Figure 4. Effects of [6]-gingerol on activation of caspases and PARP cleavage in SW-480 cells.

SW-480 cells (10⁶ cells/well) were treated with the indicated concentrations of [6]-gingerol for 48 h and the whole cell extracts were Western blotted on to PVDF membrane. The activation of caspases and PARP cleavage were detected by probing the blotted membrane with antibodies against Caspase-3, 7, 8, 9 and against PARP. The blots were developed using Enhanced Chemiluminescence (ECL). The relative fold differences of bands with control treatments were quantified from volume analysis of the bands using Biorad- Quantity One software. β-actin served as the loading control in each case.

Figure 5. Effect of [6]-gingerol on PMA-induced phosphorylation of MAP kinases and activation of AP-1 and NF-kappaB in SW-480 cells.

(A) Overnight grown SW-480 cells were treated with 50 ng/ml of PMA for different time intervals (0–120 min) and the whole cell lysate was immunoblotted onto PVDF membrane, probed using antibodies against phospho-ERK1/2, phospho-JNK and phospho-p38, developed by ECL. The kinetics of PMA-induced phosphorylation of these MAP kinases were followed from this blot (B) SW-480 cells were pre-treated with 200 µM [6]-gingerol before treating with 50 ng/ml of PMA for 30 min and the whole cell lysates were immunoblotted, probed and detected as above.

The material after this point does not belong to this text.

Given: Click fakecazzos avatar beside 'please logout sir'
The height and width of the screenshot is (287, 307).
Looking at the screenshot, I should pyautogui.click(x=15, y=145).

The relative fold difference of bands with control treatments are indicated below each lane. β-actin served as the loading control in each case. (C) SW-480 cells, pre-treated with indicated concentrations of [6]-gingerol for 2 h, were treated with PMA (50 ng/ml) for 30 min. The nuclear extracts from each treatment were analysed for the activation of AP-1 or (D) NF-kappaB, by performing the transcriptional binding assay on isotope labelled AP-1/NF-kappaB specific DNA binding probe and analysing it on electrophoretic mobility shift assay (EMSA). The arrowhead in each case indicates complexes between AP-1/NF-kappaB and DNA probe.

Figure 6. Effects of [6]-gingerol on PMA-induced cell proliferation in SW-480 in presence of inhibitors of MAP kinases and NF-kappaB.

(A) Overnight grown SW-480 cells were pre-treated with inhibitors (U0126, SP600125, SB203580 for ERK1/2, JNK and p38 MAP kinases, respectively or SN50 for NF-kappaB) for 1 h and then treated with [6]-gingerol for 2 h, followed by exposure to PMA for 48 h, before performing cell viability assay using MTT. The relative viability of SW-480 cells in each treatment represented as percentage of untreated control. The values presented are mean of triplicate experiments ± SD. Total lysates from cells treated with combination of [6]-gingerol with (B) U0126 and (C) SP600125 inhibitors and from appropriate control treatments were Western blotted and probed with anti-caspase-3 antibody and the blots were developed using ECL. Beta-actin served as the loading control.